Ветер и встречные потоки воздуха разносят нас в стороны. Преодолевая их, я внимательно слежу за движениями Ангела. Она напрягает последние силенки, но мужественно машет крыльями. Мой стойкий оловянный солдатик!
Под нами Надж и Игги едва держатся в воздухе, трепеща изувеченными крыльями. Я принимаю решение и отдаю команду:
— Ангел, давай, помоги Надж и Игги.
Она смотрит на меня, и я знаю, мы обе думаем одно и то же: смогу ли я удержать маму? Сможет ли Ангел помочь Надж и Игги? И где Газзи, Дилан, Джеб и Г-Х? Я ни за что не отпущу маму. Но все во мне вопит, что первым делом надо спасать стаю.
Это не вопрос выбора — это категорический императив.
14
— Ну и как? Ты за? — спрашивает Клык, встретив взгляд парня.
Скрытое огромными, размером с авиационные, очками от солнца, лицо Рэчета совершенно непроницаемо, а низко надвинутый капюшон скрывает громадные звукоизолирующие наушники. Кожа его точно поглощает свет, и он весь ушел в тень загончика. Клык нарочно выбрал самый дальний и темный закут в столовке, но чувак все равно считает, что они нарываются.
Наконец Рэчет кивает:
— Сказал же, что за. Но нам надо отсюда канать. И поскорее. Банда моему исчезновению не обрадуется. Я у них вроде самого ценного кадра был. Сечешь? Коли что не так, я завсегда их вовремя стреману.
Парень, видать, сильно дергается, но Клык по-прежнему невозмутим:
— Да ты не паникуй. В случае чего я тебя украл. Если даже кто что видел, подумают, что я тебя против воли увел. Под ножом.
Рэчет нервно елозит на стуле:
— Да и шумно тут очень. Может, двинем, где потише.
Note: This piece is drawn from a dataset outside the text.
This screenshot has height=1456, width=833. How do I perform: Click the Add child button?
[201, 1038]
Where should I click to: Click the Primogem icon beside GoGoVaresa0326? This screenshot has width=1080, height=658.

Клык огляделся, и брови его недоуменно поползли вверх. В столовке, кроме них, всего двое: пожилая официантка, лет шестидесяти, мурлычет себе что-то под нос, и водила грузовика шумно прихлебывает горячий кофе.
— Я бы с удовольствием, но я еще одного кадра поджидаю. А ты лучше скажи, как ты в эту уличную шайку затесался?
Рэчет вздохнул и передернул плечами:
— Меня мамаша из дома вышвырнула. Я все слышал, где бы она в доме что ни сказала, даже шепотом. Вот и решила, что я за ней шпионю. А еще ей взбрендило, что в меня бесы вселились, потому что я мысли ее читал. Ну и все такое…
Клык кивает, а сам думает про Ангела.
— Я неделю на улице болтался. Должен тебе сказать, радости в этом мало. Это только дома под родительским надзором кажется, что улица — это свобода. Я как голодная бездомная шавка был, когда меня банда подобрала и под защиту взяла. Им плевать было, псих я или не псих. Им главное, чтоб на шухере кто-то все время стоял.
— И долго ты с ними кантовался?
Рэчет снова пожал плечами:
— Да вроде около пяти месяцев, а потом ты… — Внезапно он дернулся, чуть не подпрыгнул. — Кто там? Вон та? — И он вытянул шею из-за плеча Клыка.
Клык повернулся и выглянул в грязное окно столовки. Никого.
— Кто?
Рэчет вздыхает, будто Клык у себя под носом слона не приметил:
— Да вон та телка, блондинистая. У нее на записке твое имя написано.
Клык снова высунулся из окна и прищурился. Чуть ли не за три квартала смутно видно приближающуюся фигуру. Даже не различишь, парень это или чувиха.